* Excerpted passage
════════

Myanmar’s civilian government hints at radical military reform
.jpg)
Myanmar’s civilian leader, Aung San Suu Kyi, has pointed an accusing finger at the country’s military for being primarily responsible for the mass exodus of Muslims from Rakhine over the last three years.
In her submission to the International Court of Justice at The Hague – where she led the government’s defence against accusations of genocide – Suu Kyi also outlined the changes that are needed, and in the pipeline, to reform the conditions, which in part led to the upsurge of violence in the country’s strife-torn western region of Rakhine.
But the importance of the key points in the State Counsellor’s opening remarks have not been fully appreciated, either domestically and certainly not by the international community.
The most important comments have certainly upset senior members of the armed forces – or Tatmadaw as they are known. They already stand accused of committing war crimes and breaches of international humanitarian law during their ‘clearance operations’ in Rakhine.
Aung San Suu Kyi’s approach at the ICJ is certainly going to aggravate the already tense relations between the army top brass and the civilian government.
Myanmar Muslims in Rakhine – or Rohingyas as they call themselves — allege that they have suffered harassment, torture, evictions, rape and summary executions at the hands of the Tatmadaw over the past three years. Nearly a million Rohingyas fled to Bangladesh to escape violence over the past three years. Successive UN reports have accused the military of conducting a campaign of ethnic cleansing with “genocidal intent”.
But the Myanmar government and the military have persistently denied these accusations. The government and the military have continually called these ‘clearance operations’, part of their standard military practise in counter-insurgency campaigns against terrorist attacks.
In October 2016 and again in August 2017 the Rohingya Arakan Salvation Army (ARSA) launched early morning raids against several border guard posts leaving scores of security forces and police dead. According to the Tatmadaw, the army was conducting mopping up operations and trying to root out the ARSA.

════════

* Goal a
Reproduce the article on Myanmar's military reform above, word for word and in full.

════════

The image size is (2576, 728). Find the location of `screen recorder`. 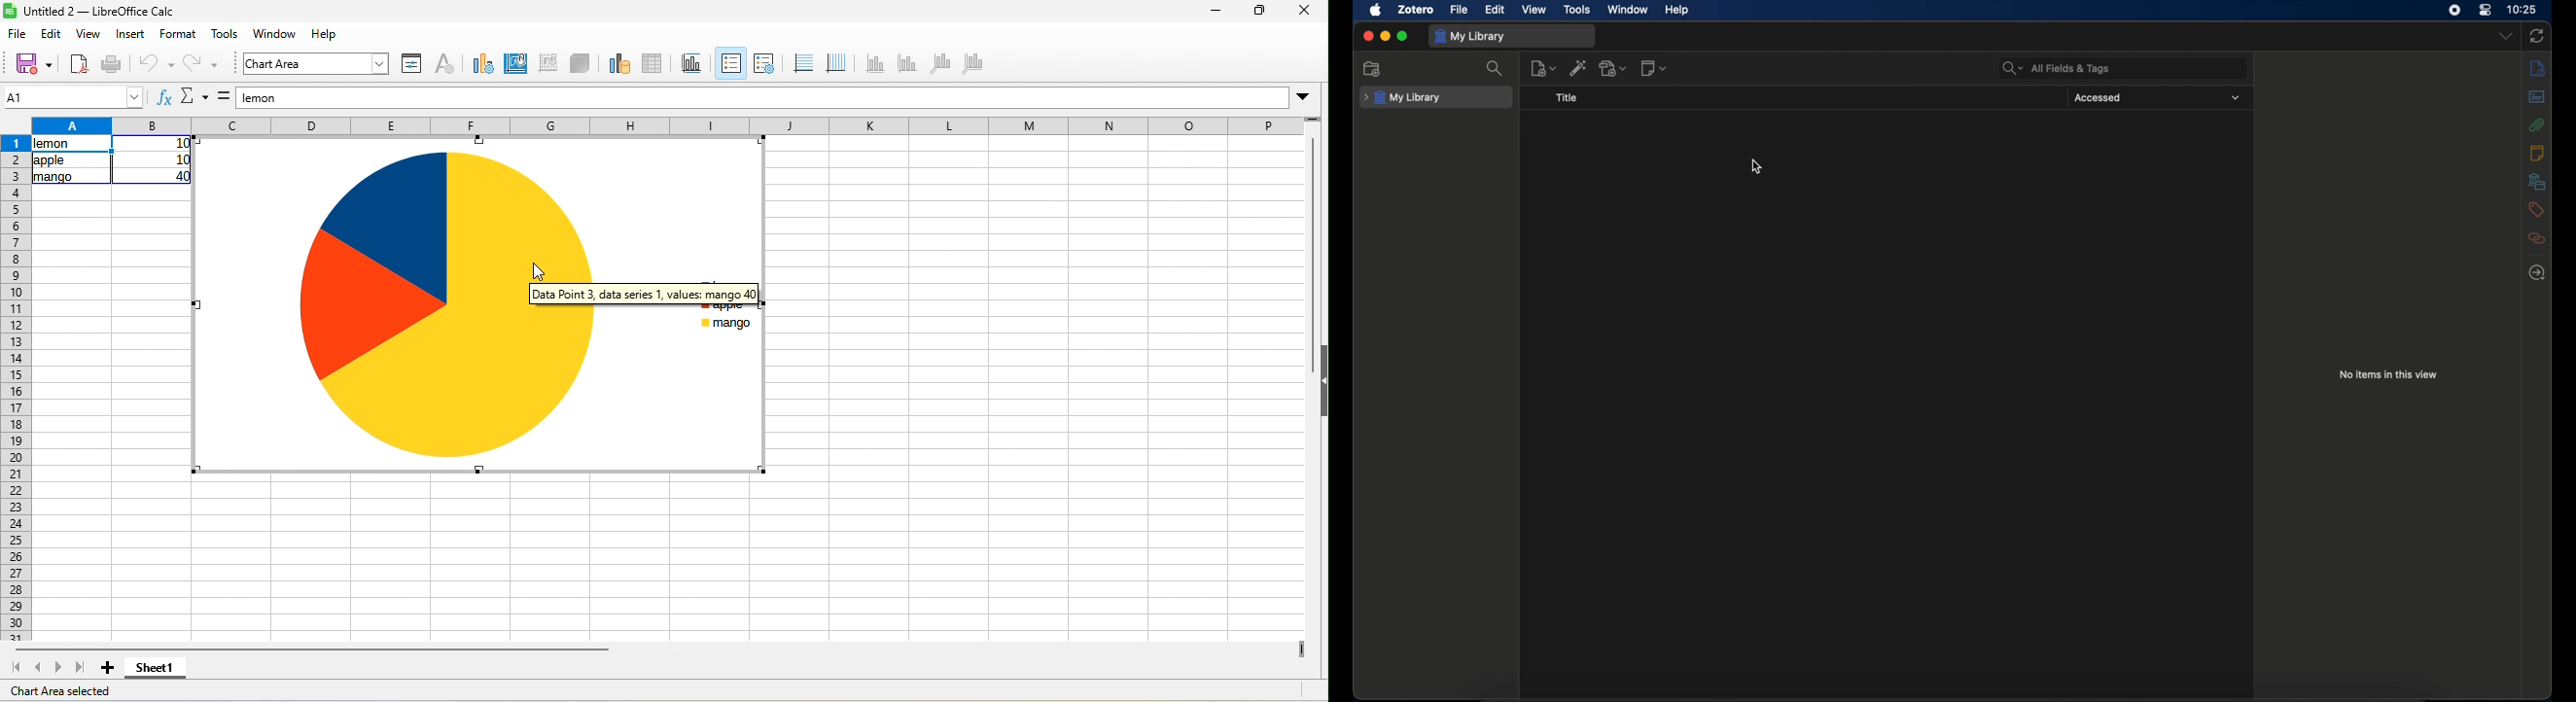

screen recorder is located at coordinates (2455, 10).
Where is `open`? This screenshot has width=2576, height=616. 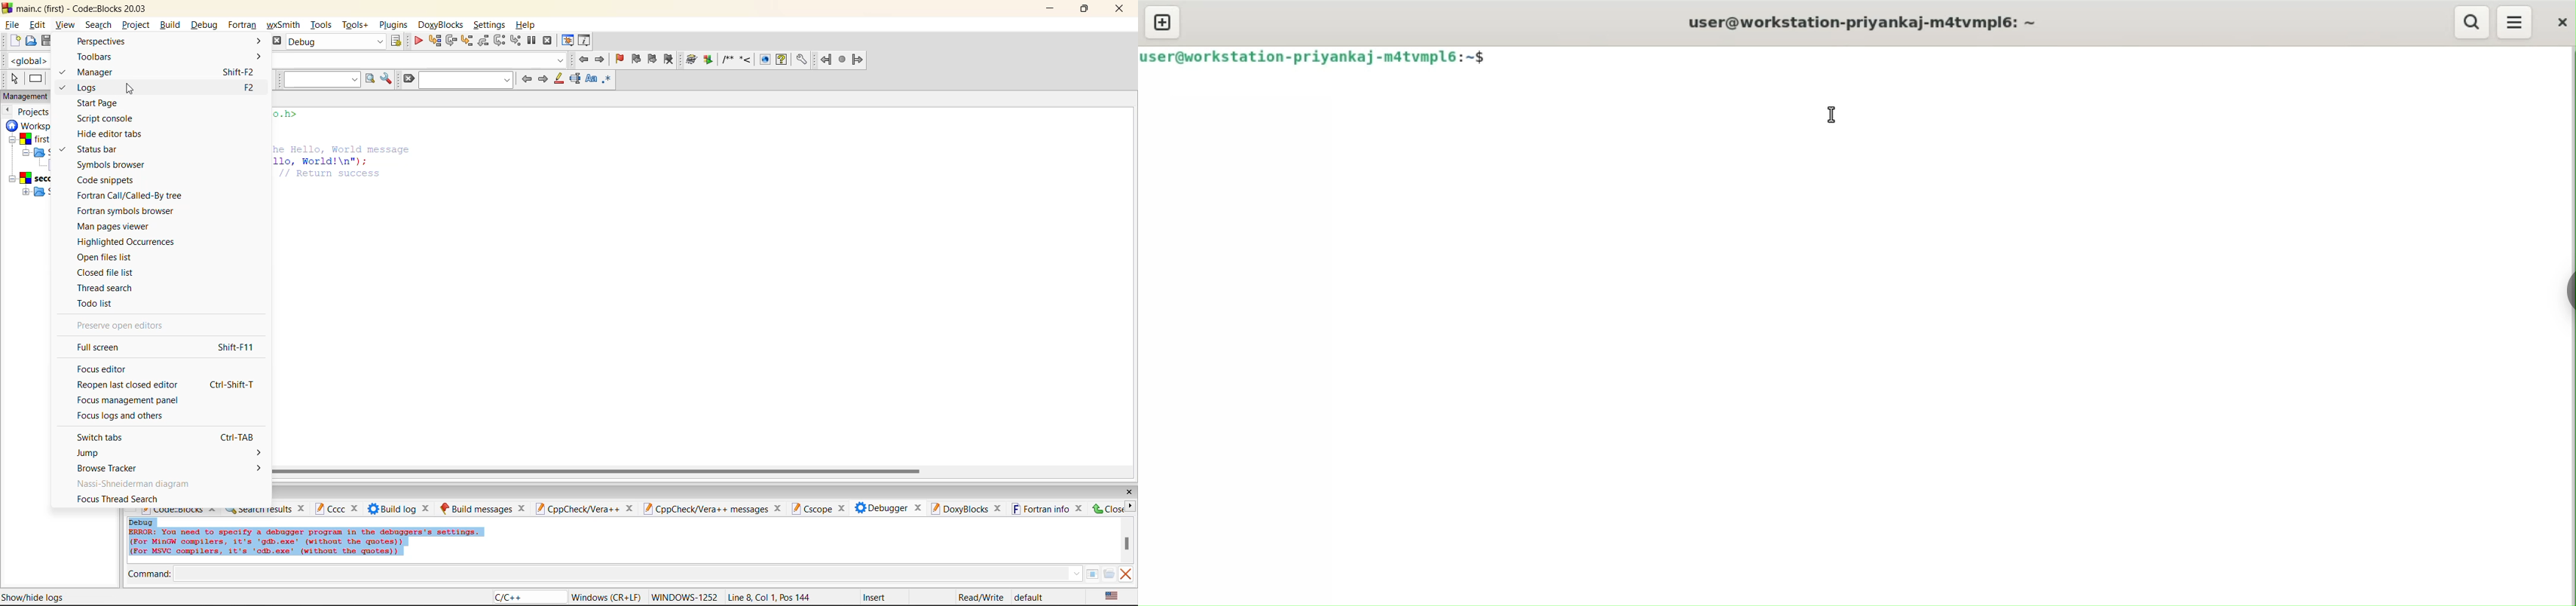
open is located at coordinates (30, 43).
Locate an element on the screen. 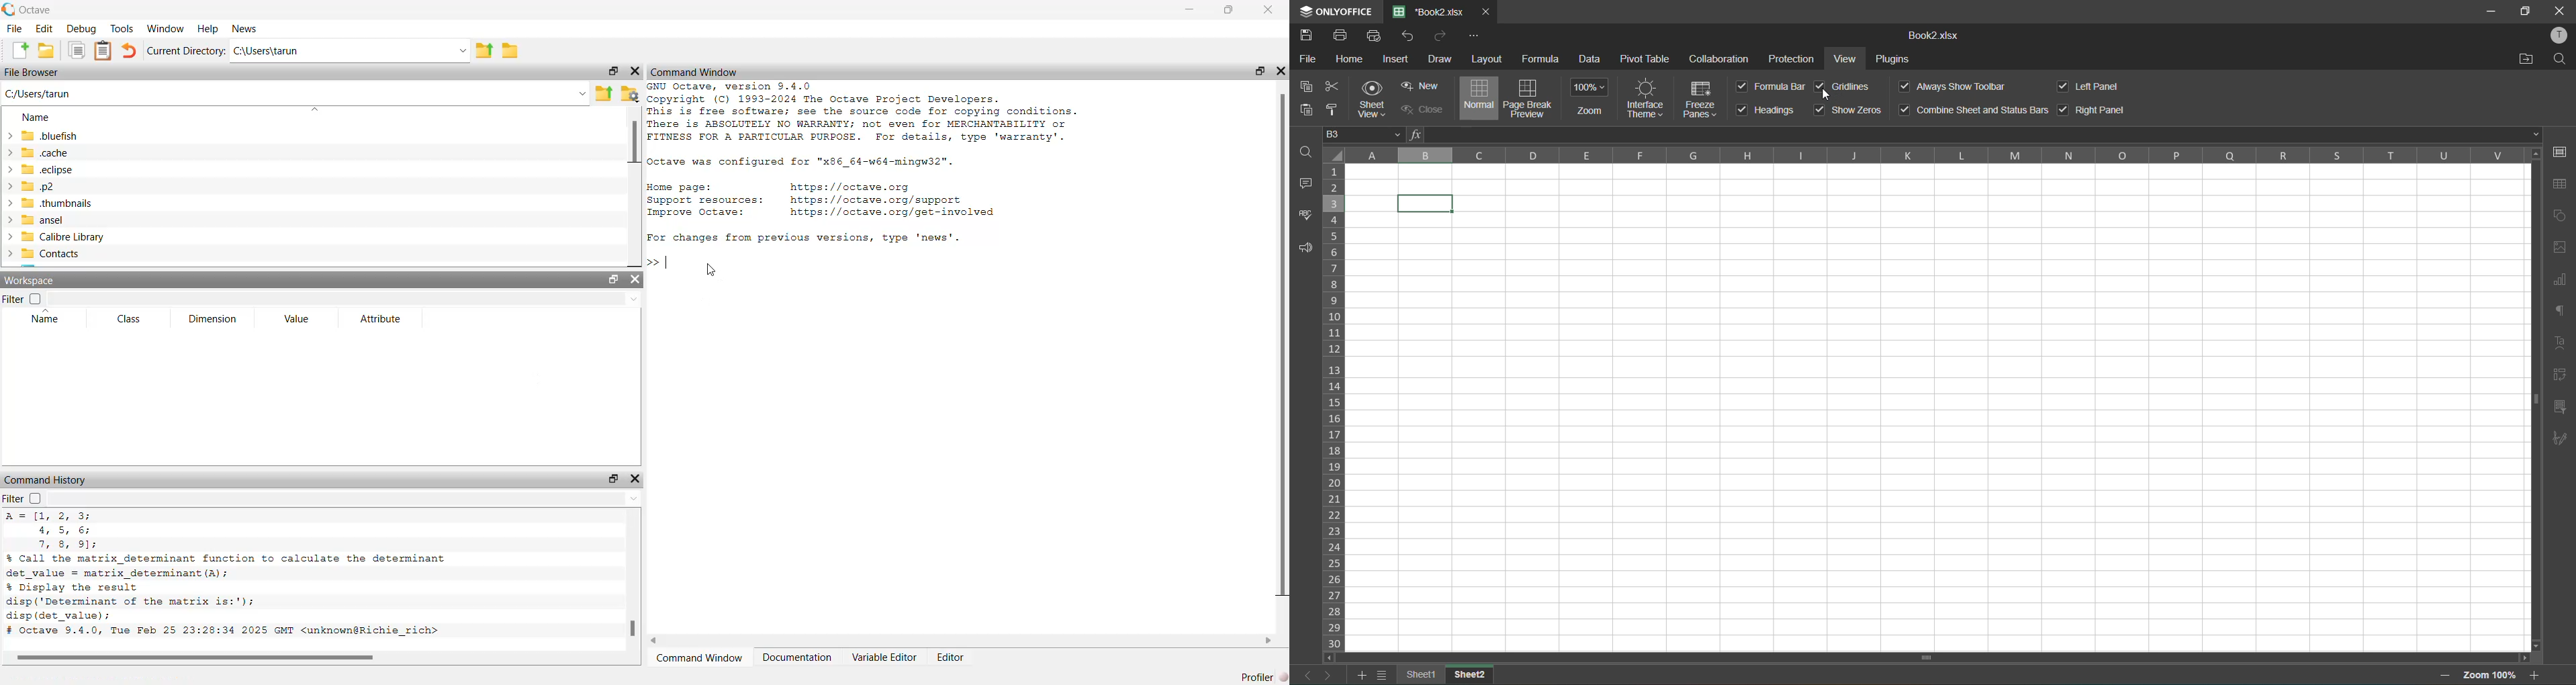 Image resolution: width=2576 pixels, height=700 pixels. .p2 is located at coordinates (34, 187).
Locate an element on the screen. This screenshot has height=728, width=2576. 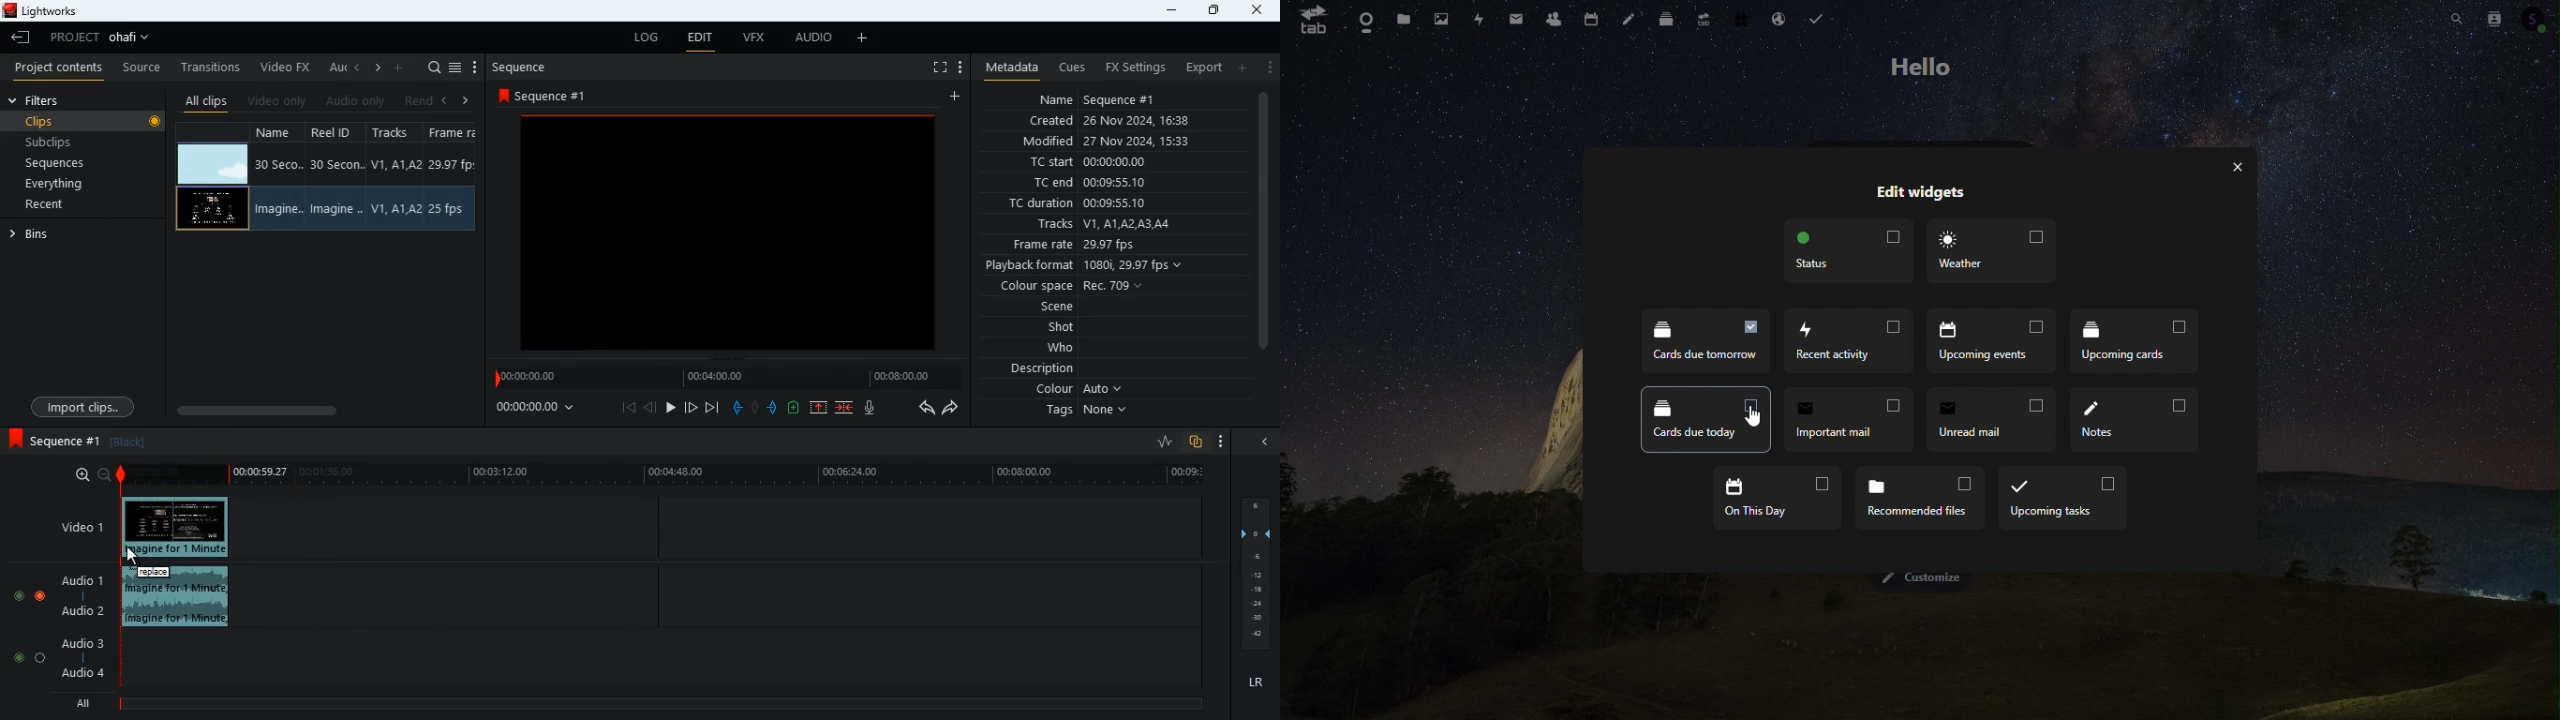
customize is located at coordinates (1922, 579).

════════

* Goal b
Please transcribe the listing word for word, from its first line up to and including the line containing "open is located at coordinates (30, 43).", and leave the pictures out.

* Final answer a
Myanmar’s civilian government hints at radical military reform
.jpg)
Myanmar’s civilian leader, Aung San Suu Kyi, has pointed an accusing finger at the country’s military for being primarily responsible for the mass exodus of Muslims from Rakhine over the last three years.
In her submission to the International Court of Justice at The Hague – where she led the government’s defence against accusations of genocide – Suu Kyi also outlined the changes that are needed, and in the pipeline, to reform the conditions, which in part led to the upsurge of violence in the country’s strife-torn western region of Rakhine.
But the importance of the key points in the State Counsellor’s opening remarks have not been fully appreciated, either domestically and certainly not by the international community.
The most important comments have certainly upset senior members of the armed forces – or Tatmadaw as they are known. They already stand accused of committing war crimes and breaches of international humanitarian law during their ‘clearance operations’ in Rakhine.
Aung San Suu Kyi’s approach at the ICJ is certainly going to aggravate the already tense relations between the army top brass and the civilian government.
Myanmar Muslims in Rakhine – or Rohingyas as they call themselves — allege that they have suffered harassment, torture, evictions, rape and summary executions at the hands of the Tatmadaw over the past three years. Nearly a million Rohingyas fled to Bangladesh to escape violence over the past three years. Successive UN reports have accused the military of conducting a campaign of ethnic cleansing with “genocidal intent”.
But the Myanmar government and the military have persistently denied these accusations. The government and the military have continually called these ‘clearance operations’, part of their standard military practise in counter-insurgency campaigns against terrorist attacks.
In October 2016 and again in August 2017 the Rohingya Arakan Salvation Army (ARSA) launched early morning raids against several border guard posts leaving scores of security forces and police dead. According to the Tatmadaw, the army was conducting mopping up operations and trying to root out the ARSA.

* Final answer b
The image size is (2576, 728). Find the location of `screen recorder`. 

screen recorder is located at coordinates (2455, 10).
Where is `open`? This screenshot has width=2576, height=616. 
open is located at coordinates (30, 43).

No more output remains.